Reputation: 93
hello I am new to PyTorch and I want to make a simple speech recognition but I don't want to use pytorch.datasets I have some voices for dataset but I don't find anywhere to help me.
I want to use .wav files. I saw a tutorial but he used pytorch dataset.
import torch
from torch import nn, optim
import torch.nn.functional as F
import torchaudio
device = torch.device("cuda" if torch.cuda.is_available() else "cpu")
from torchaudio.datasets import SPEECHCOMMANDS
import os
class SpeechSubset(SPEECHCOMMANDS):
def __init__(self, subset, str=None):
super().__init__("./", download=True)
def load_list(filename):
filepath = os.path.join(self._path, file.name)
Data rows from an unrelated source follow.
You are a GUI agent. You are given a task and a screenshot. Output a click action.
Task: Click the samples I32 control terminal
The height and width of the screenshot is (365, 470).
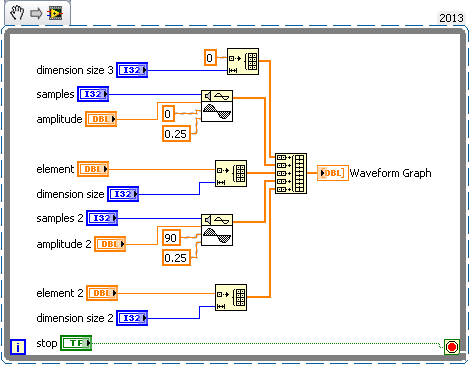93,94
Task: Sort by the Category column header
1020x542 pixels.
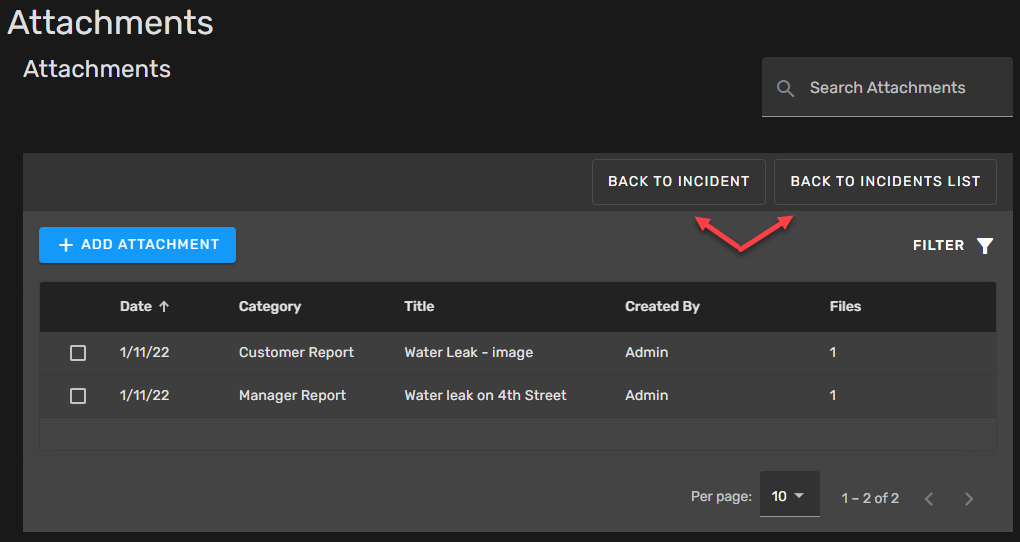Action: click(270, 307)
with open(filepath) as fileob:
return [os.path.join(self._path, line.strip())]
if subset == "validation":
self._walker = load_list("validation_list.txt")
elif subset == "testing":
self._walker = load_list("testing_list.txt")
elif subset == "training":
excludes = load_list("validation_list.txt") + load_list("testing_list.txt")
excludes = set(excludes)
self._walker = [w for w in self._walker if w not in excludes]
train_set = SpeechSubset("training")
test_set = SpeechSubset("testing")
waveform, sample_rate, label, speaker_id, utterance_number = train_set[0]
sorry my english isn't too good.
EDIT
Im using the SPEECHCOMMANDS dataset but I want to use my own
thank you for reading.
Upvotes: 2
Views: 875
Reputation: 376
Since you are talking about the speech recognition and pytorch, I would recommend you to use a well-developed set of tools instead of doing speech-related training tasks from scratch.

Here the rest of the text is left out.